***** Text block *****

NEW YORK (Reuters Health) - Excessive abdominal fat appears to significantly increase the risk of Barrett's esophagus, a condition in which cells that line the esophagus become abnormal, which may progress to esophageal cancer, a study shows.
"The evidence is becoming pretty strong that the location of excess fat is at least as important as the amount," senior investigator Dr. Thomas L. Vaughan told Reuters Health. "In fact, these results may partially explain why men experience so much higher risk than women of developing Barrett's esophagus and esophageal (cancer)."
Vaughan, of the Fred Hutchinson Cancer Research Center, Seattle, Washington, and colleagues evaluated 193 people that had signs of Barrett's esophagus and 211 control subjects that did not.
All measures of abdominal adiposity were related to Barrett's esophagus risk, they report in the medical journal Gastroenterology. That is, people who were particularly large around the middle had 2.4-fold greater odds of Barrett's esophagus than people who were not as large around the middle.
At present, Vaughan said, it is not well understood how abdominal obesity acts to increase esophageal cancer risk.
Nevertheless, he concluded, "Even without this understanding, losing weight may prove to be an effective preventive measure for Barrett's and esophageal cancer."

*****

▸ Tasks to perform
(a) Repeat the portion of the Barrett's esophagus article starting with "Vaughan, of the" and going on through "that did not.".
(b) Answer these questions from the Barrett's esophagus article:
(i) How many people with signs of Barrett's esophagus did the researchers evaluate?
(ii) In which medical journal did they report their results?
(iii) What did Vaughan say may prove to be an effective preventive measure?

***** Source information *****

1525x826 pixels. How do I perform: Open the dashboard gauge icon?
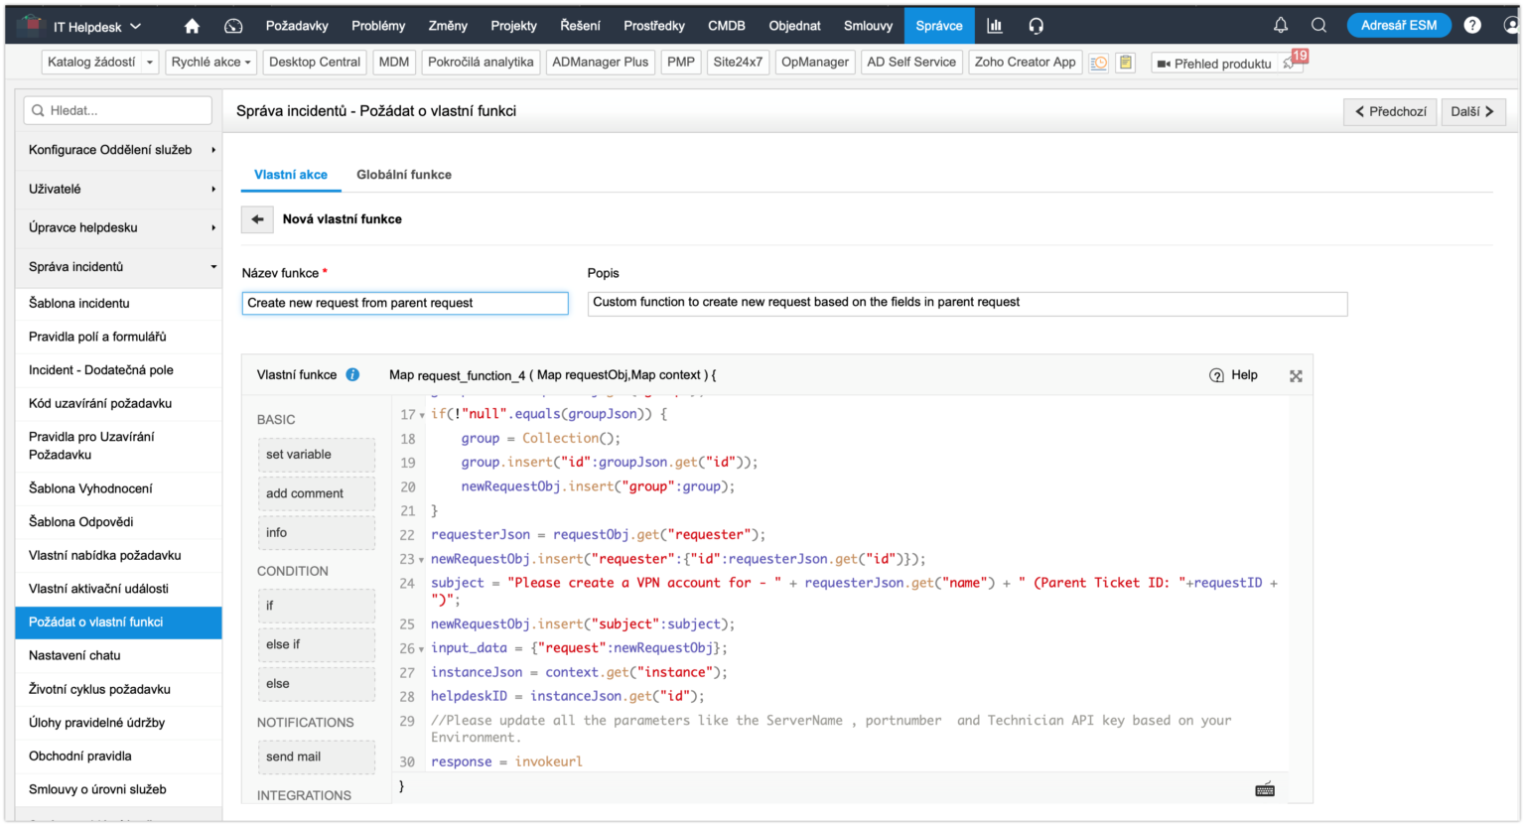pos(233,26)
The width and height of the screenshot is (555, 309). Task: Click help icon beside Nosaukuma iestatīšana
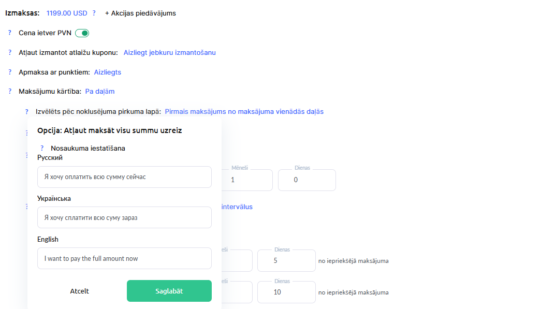pyautogui.click(x=42, y=148)
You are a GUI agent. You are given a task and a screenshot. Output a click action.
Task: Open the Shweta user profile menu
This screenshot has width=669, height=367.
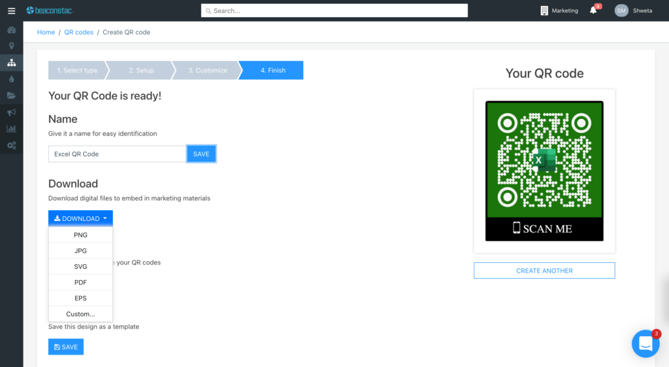pyautogui.click(x=633, y=10)

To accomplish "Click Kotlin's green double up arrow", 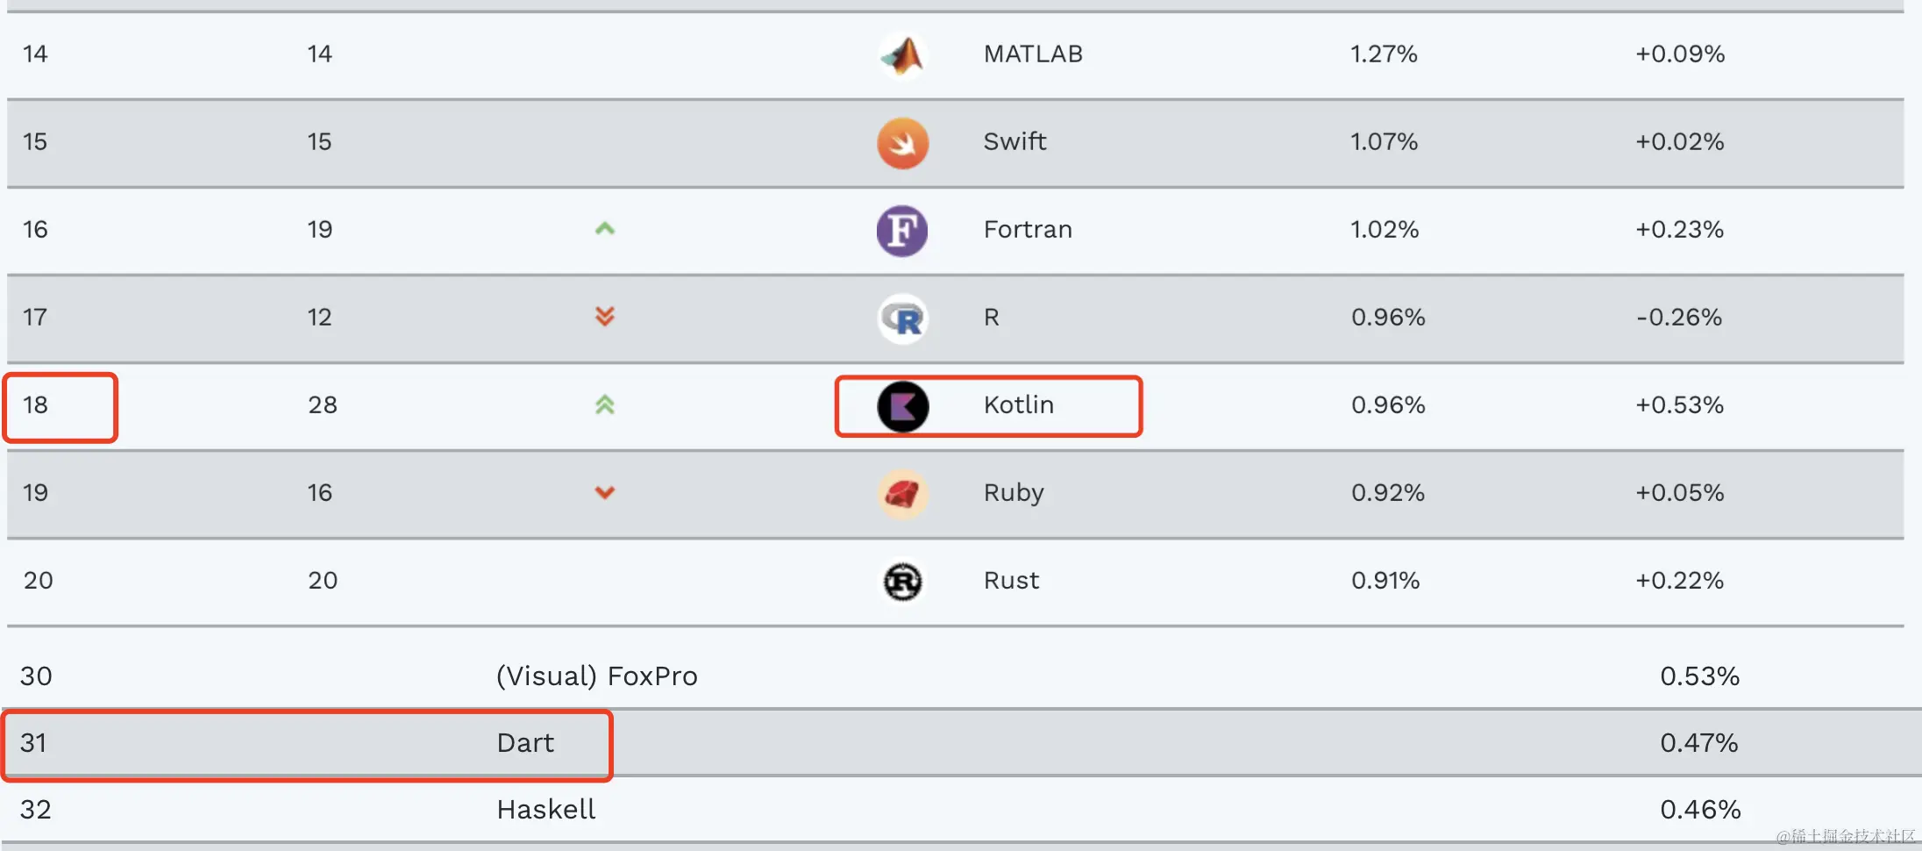I will coord(605,404).
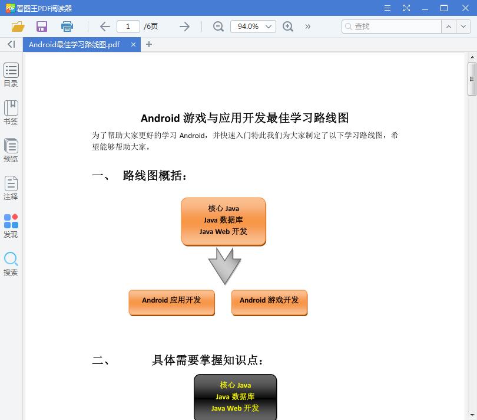
Task: Open a file using the folder icon
Action: tap(18, 27)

*****

▸ Answers given
(a)
Vaughan, of the Fred Hutchinson Cancer Research Center, Seattle, Washington, and colleagues evaluated 193 people that had signs of Barrett's esophagus and 211 control subjects that did not.

(b)
(i) 193
(ii) Gastroenterology
(iii) Losing weight